I rarely eat these breakfasts, since I’m lucky enough to work from home so I can squeeze in a meal for myself whenever I have the time. But maybe every once in a while I should have one since I’m a mother, not a martyr. 😉

These healthy pumpkin breakfast muffins, with just a few chocolate chips, are freezer-friendly, lightly sweet, and naturally gluten free. Make a double batch!

A super versatile recipe

This recipe for pumpkin breakfast muffins is based on our beloved recipe for banana oatmeal muffins, first published in 2015. Those muffins are packed with whole grains, don’t have much sugar, no added butter or oil, but still tons of satisfying flavor.

That recipe also spawned our recipe for healthy blueberry muffins, another family favorite. The original banana recipe has mashed ripe bananas for flavor and structure. The blueberry muffin recipe replaces the bananas with smooth applesauce, which has a neutral flavor in baking.

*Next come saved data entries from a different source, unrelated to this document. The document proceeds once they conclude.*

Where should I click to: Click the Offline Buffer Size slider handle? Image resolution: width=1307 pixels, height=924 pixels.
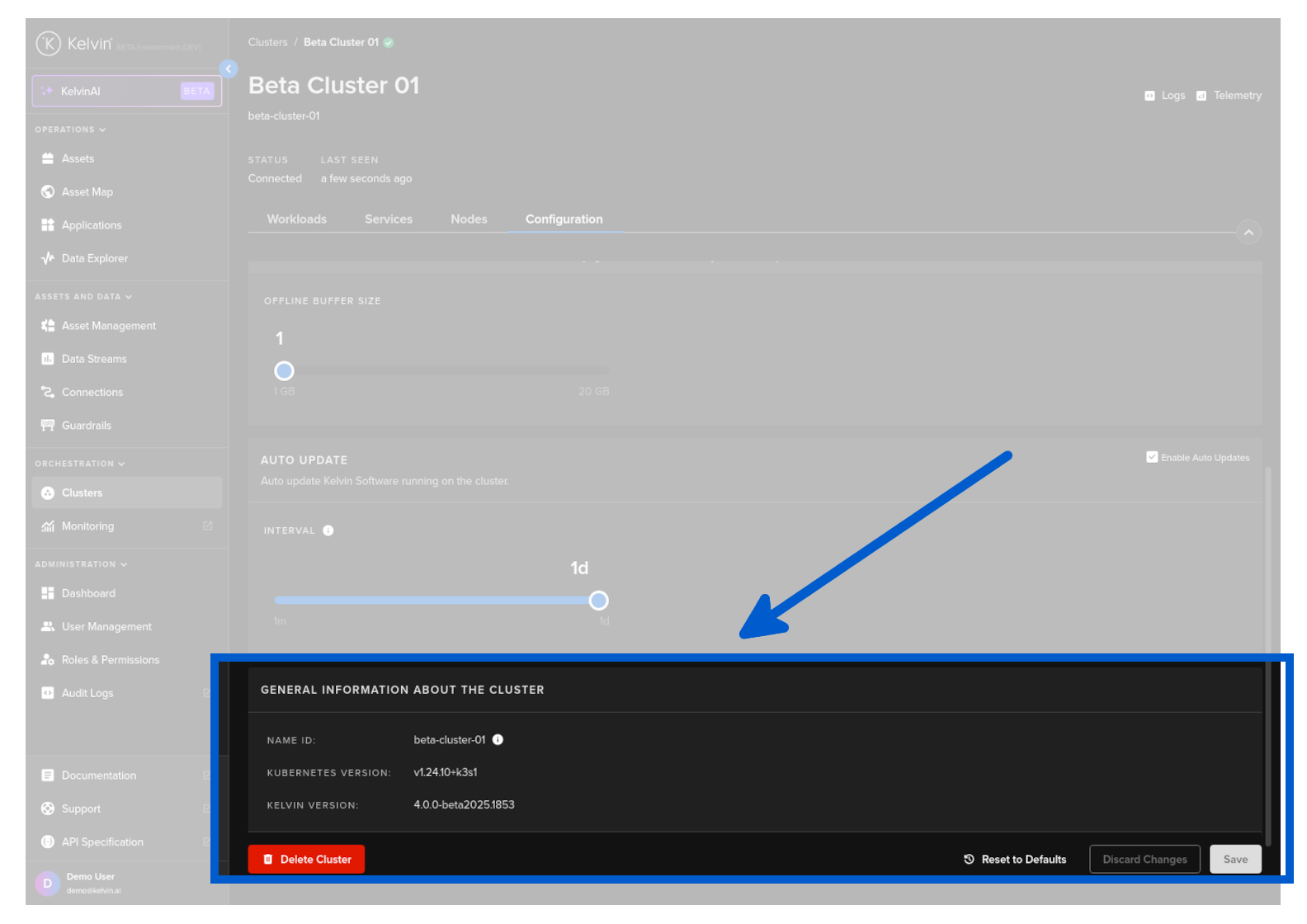coord(284,371)
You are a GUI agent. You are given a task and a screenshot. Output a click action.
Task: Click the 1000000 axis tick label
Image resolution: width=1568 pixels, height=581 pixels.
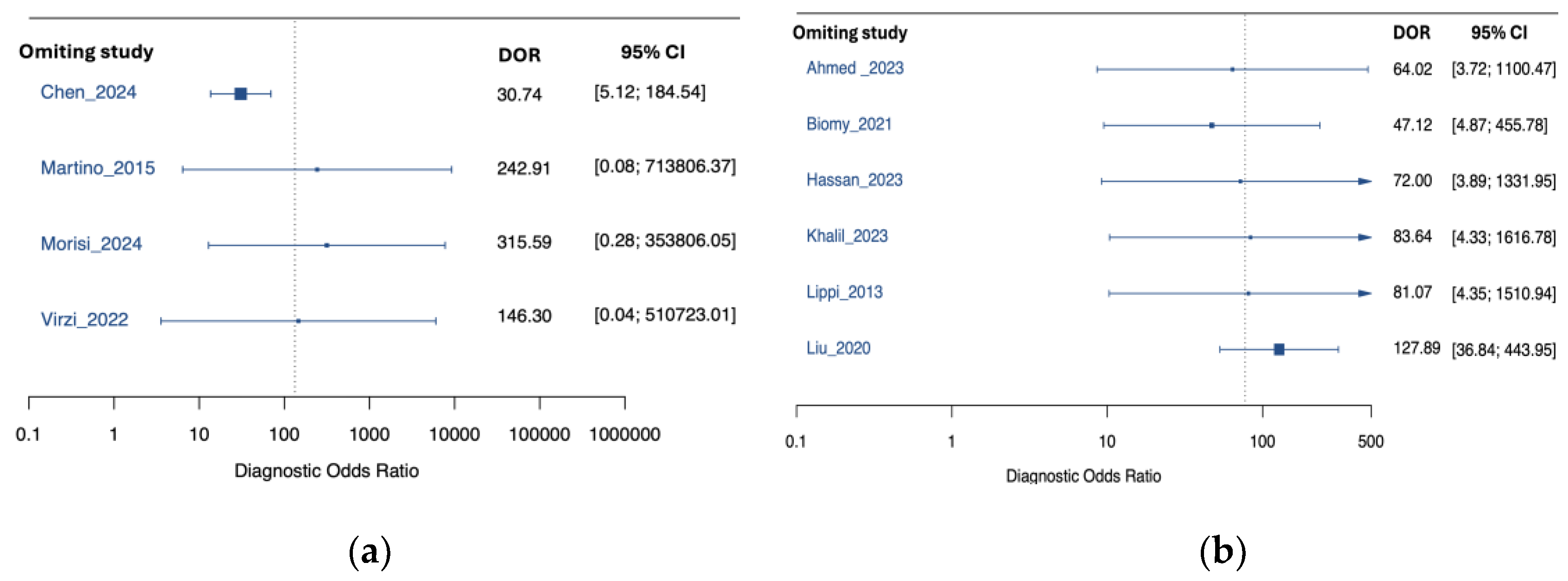click(625, 434)
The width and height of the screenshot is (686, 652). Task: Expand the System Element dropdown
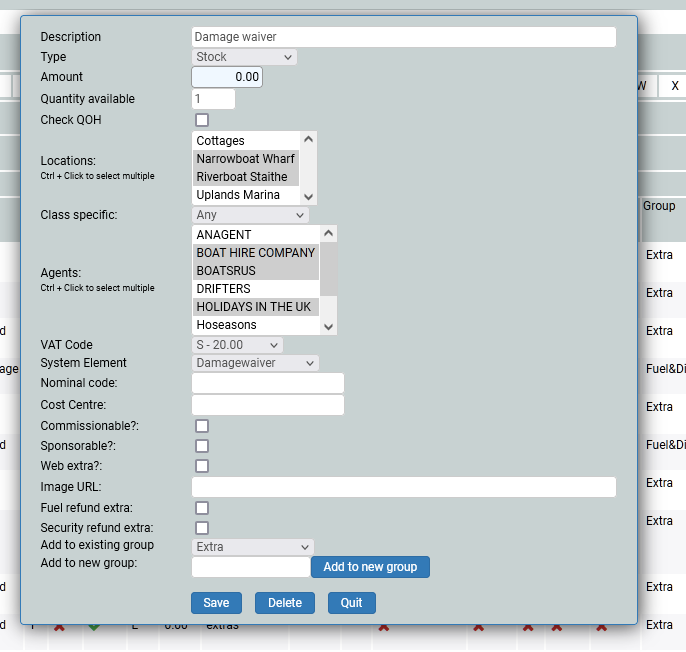pyautogui.click(x=255, y=363)
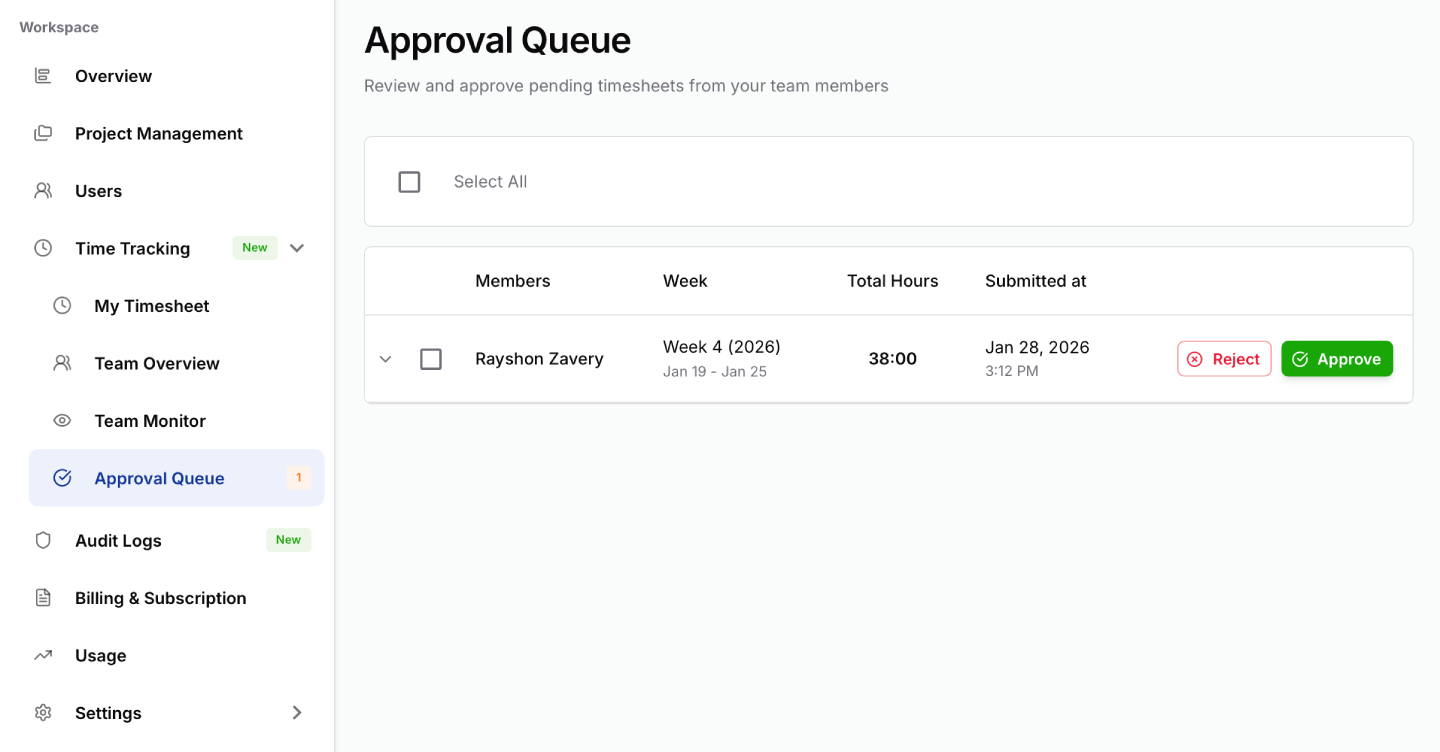Tick the checkbox beside Rayshon Zavery
The width and height of the screenshot is (1440, 752).
point(431,358)
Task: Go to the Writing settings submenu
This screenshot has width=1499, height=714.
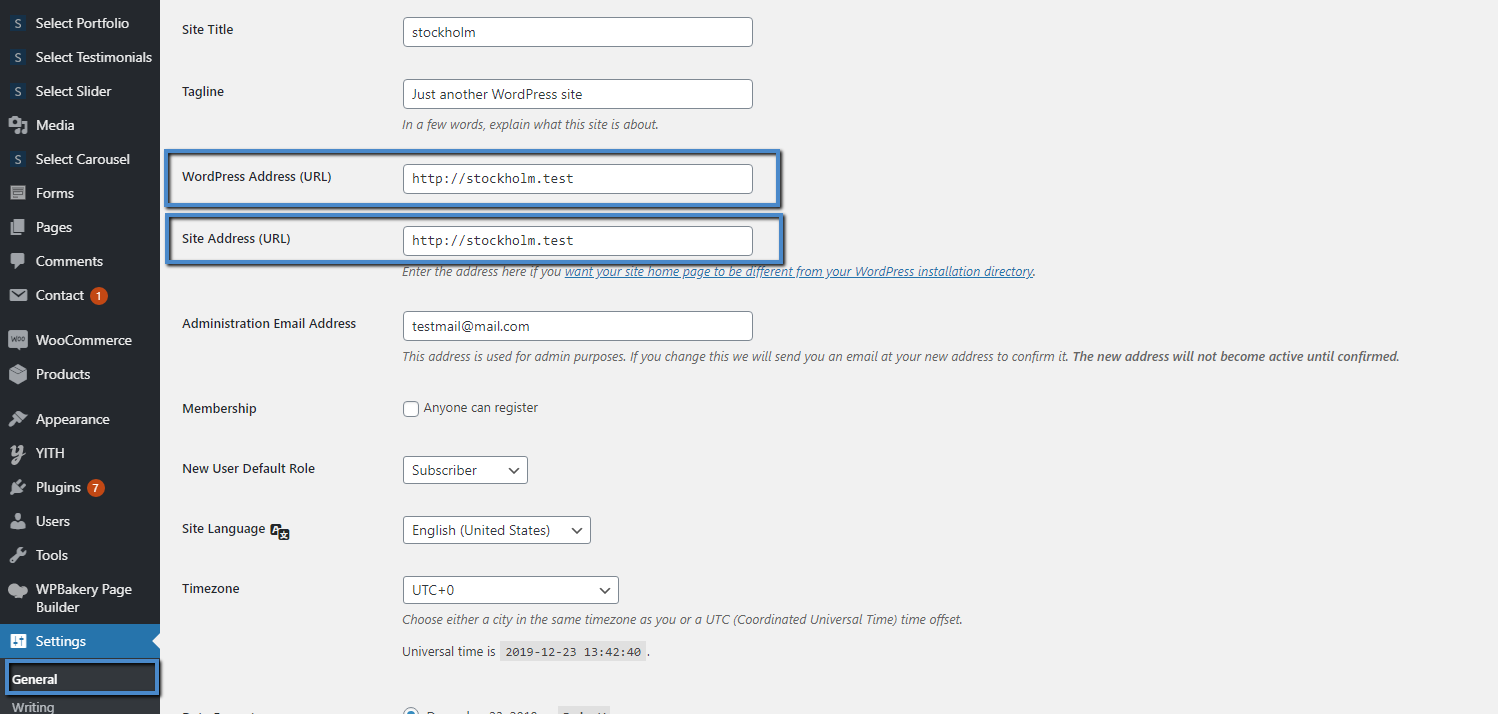Action: coord(33,706)
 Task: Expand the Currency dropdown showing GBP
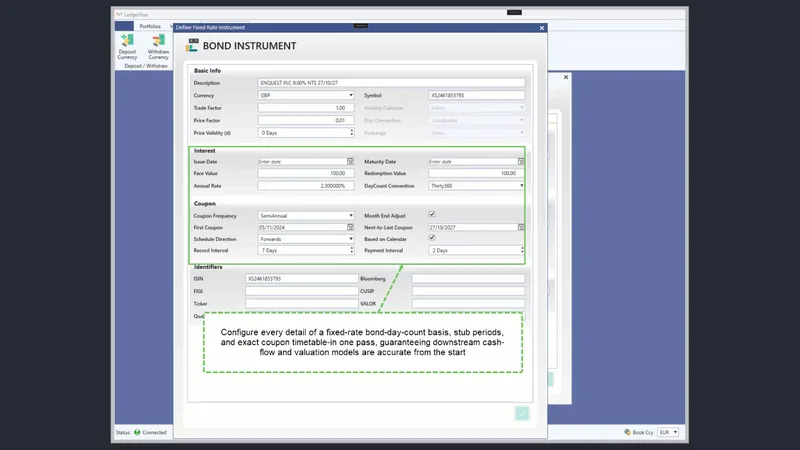click(306, 95)
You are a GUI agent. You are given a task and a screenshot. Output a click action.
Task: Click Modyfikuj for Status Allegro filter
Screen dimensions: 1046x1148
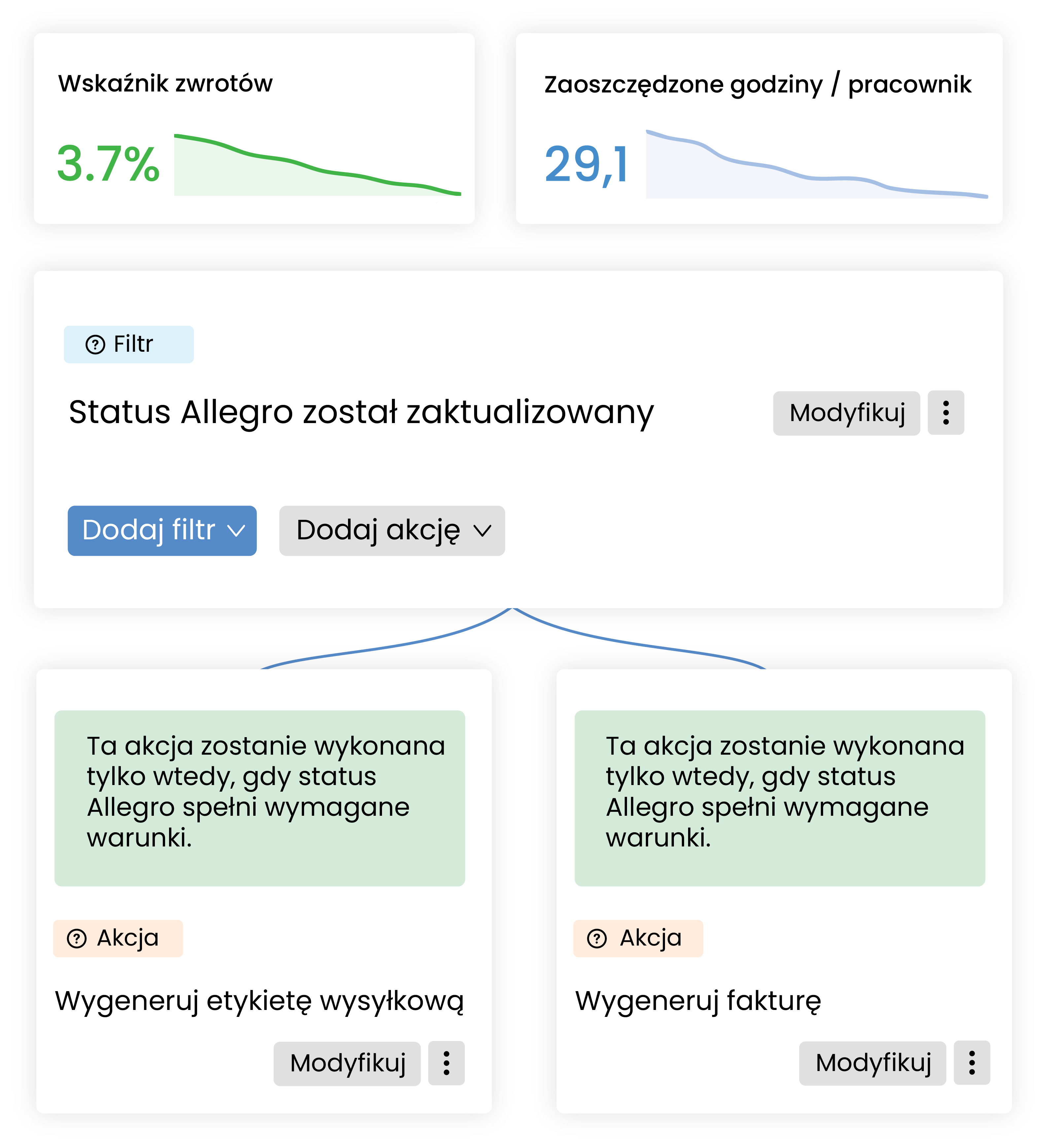point(847,413)
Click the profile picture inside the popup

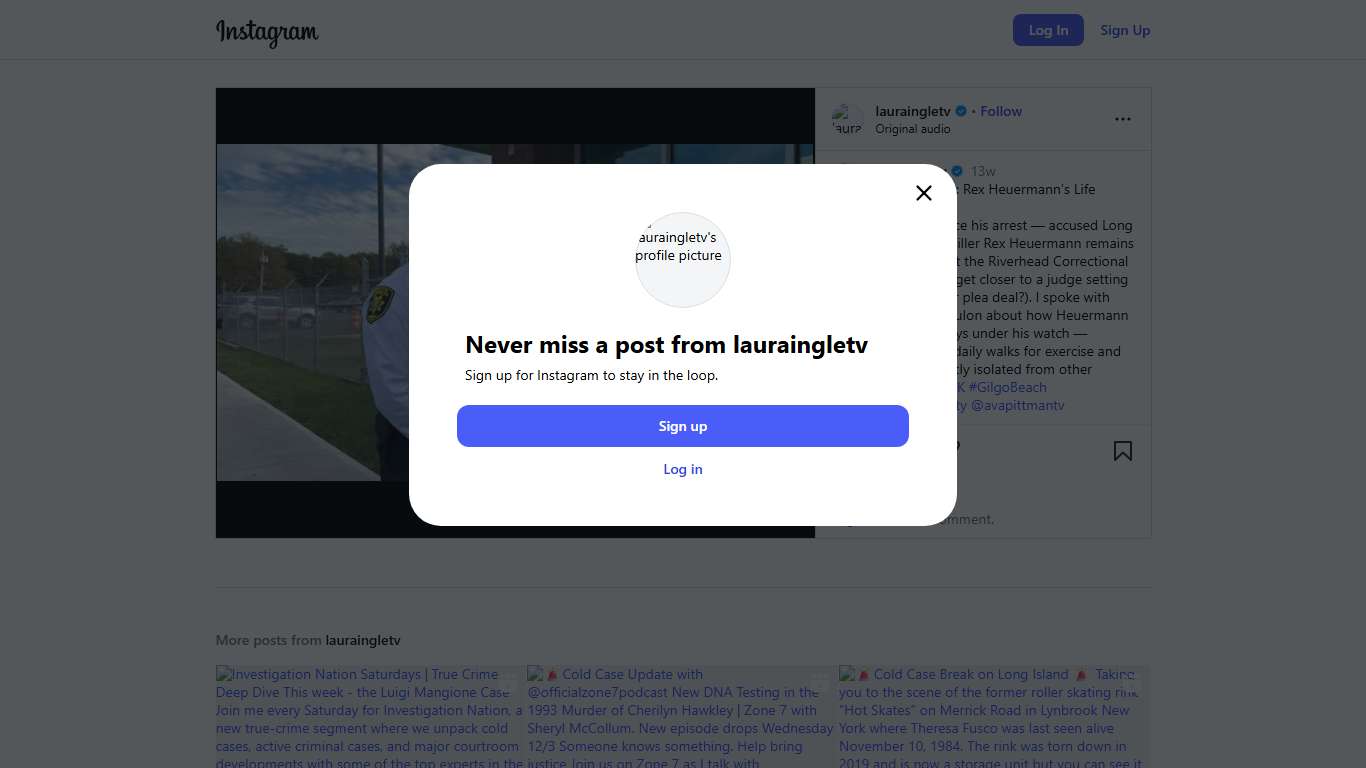coord(683,259)
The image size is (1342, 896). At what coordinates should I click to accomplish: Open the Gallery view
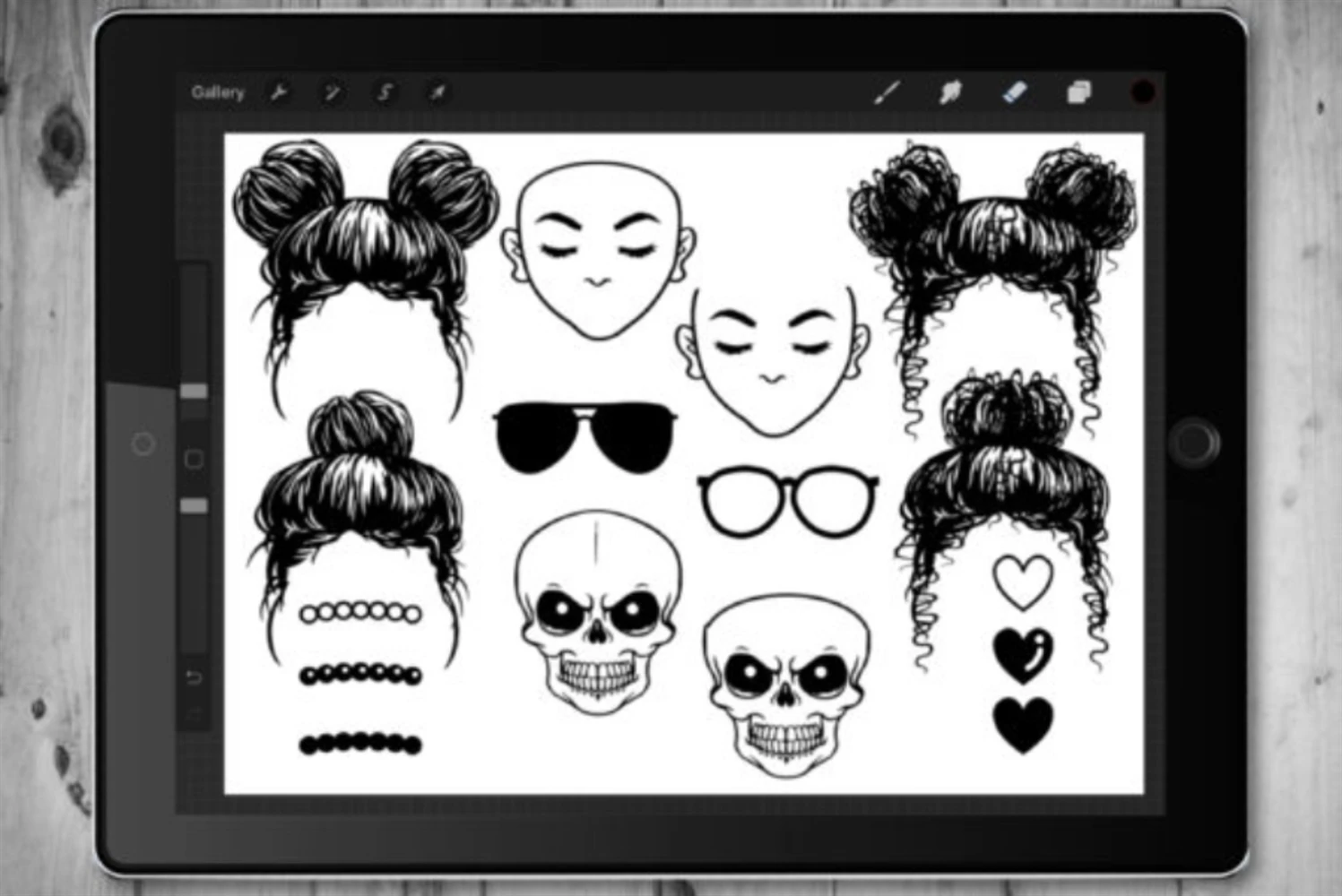click(217, 92)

Now, we’re using canned pumpkin puree, one of the best ingredients of the fall, in place of the mashed bananas or applesauce. We’ve also scaled the recipe up a bit for more generous muffins, and added pumpkin pie spice for more seasonal flavor. These muffins are still made without any butter or oil, and little sugar. 

These healthy pumpkin breakfast muffins, with just a few chocolate chips, are freezer-friendly, lightly sweet, and naturally gluten free. Make a double batch!

How to make these pumpkin breakfast muffins

In the original recipe for banana oatmeal muffins, all of the ingredients except for the chocolate chips are combined in a blender, and processed until smooth. This recipe could be made in a similar fashion as well. 

This time, though, we blend the old-fashioned rolled oats into a flour in a blender first and whisk in the baking powder, baking soda, salt, and pumpkin pie spice, with some chocolate chips mixed in. The wet ingredients (the pumpkin puree, sour cream, eggs, vanilla, and sugar) are blended until smooth, added to the dry ingredients, and mixed to combine. The batter is thick but very soft.

Baking with oats, which are appropriate in the U.S. for those on a gluten free diet, is a great way to get more whole grains. You do have to be careful, though, not to overprocess batter that contains oat flour, or your baked goods may turn out gummy and somewhat tough.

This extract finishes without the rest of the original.